Il n’y a plus d’effet de surprise. Il n’y a plus d’illusion non plus. En 2025, le système de santé calédonien n’a pas seulement été sous tension : il a tenu par habitude, par dévouement, parfois par miracle.
Une crise structurelle devenue permanente
Les chiffres parlent d’eux-mêmes. Départs massifs d’infirmiers, pénurie de médecins dans les zones rurales et périurbaines, désorganisation progressive des structures publiques. L’année 2025 s’inscrit dans la continuité directe de 2024, mais avec une accélération brutale.
Les conséquences des émeutes ont fissuré un peu plus un édifice déjà fragilisé. Dans certains établissements, la perte de capacité atteint 40 %, entraînant des suspensions d’admissions planifiées, à l’exception de l’oncologie. Les services d’urgences, eux, continuent d’absorber un flux constant de patients avec des équipes amputées : –16 % d’effectifs infirmiers, un chiffre lourd de sens sur le terrain.
Cette réalité touche désormais l’ensemble des provinces, sans exception. La désertification médicale n’est plus un risque futur, c’est une situation installée.

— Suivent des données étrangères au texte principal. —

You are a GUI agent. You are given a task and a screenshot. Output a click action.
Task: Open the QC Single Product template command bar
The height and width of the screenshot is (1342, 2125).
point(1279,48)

Des conséquences humaines insoutenables
En province Nord, le constat est glaçant. Entre juin et novembre, deux personnes sont décédées devant l’hôpital de Koumac, fermé faute de personnel. Le matériel était là. Les murs étaient équipés en oxygène. Les thérapeutiques existaient. Les compétences aussi. Mais elles ne pouvaient plus être mobilisées.
Un médecin généraliste formé aux urgences ne peut plus exercer comme urgentiste. L’absurde est devenu la règle. Selon plusieurs témoignages concordants, le nombre de décès liés à un défaut de prise en charge aurait doublé en 2025 par rapport à 2024 en province Nord. Une réalité tue, étouffée par une forme d’omerta.
Les soignants restés sur place tentent de tenir, souvent à bout de forces. Les centres médico-sociaux encaissent de plein fouet cette désertification, tandis que la chaîne de soins se fragmente jour après jour.
Insécurité, découragement et absence de cap
Face à l’urgence, des annonces ont été faites au plus haut niveau de l’État. Manuel Valls s’est engagé à soutenir le territoire par la mise à disposition de personnels soignants. Une réponse nécessaire, mais ponctuelle, qui ne règle pas la racine du problème.
Car le malaise va bien au-delà de la question salariale. Les soignants le disent sans détour : le cadre de vie et la sécurité sont devenus centraux. Cambriolages, insultes, agressions physiques rythment le quotidien de ceux qui continuent d’exercer.
La ligne rouge est franchie lorsque les SMUR sont caillassés à deux reprises en pleine évacuation sanitaire. Résultat : suspension des interventions nocturnes pour protéger les équipes. Désormais, le passage par le 15 devient obligatoire avant toute prise en charge vers le seul hôpital entièrement équipé du territoire. Un exercice d’équilibriste, où sauver des vies expose aussi ceux qui tentent de le faire.
À 100 ou 150 km/h, une pierre projetée n’est plus une intimidation. C’est une menace mortelle.
La santé calédonienne paie aujourd’hui l’absence de réforme globale, dans un contexte économique morose et face à une concurrence féroce de l’Hexagone pour attirer les soignants.
Sans vision d’ensemble, sans sécurité garantie, sans stratégie d’attractivité claire, 2026 ressemble déjà à l’année d’une rupture durable de l’offre de soins.
La santé n’est plus un simple secteur en difficulté. Elle est devenue un signal d’alarme majeur pour l’avenir du territoire.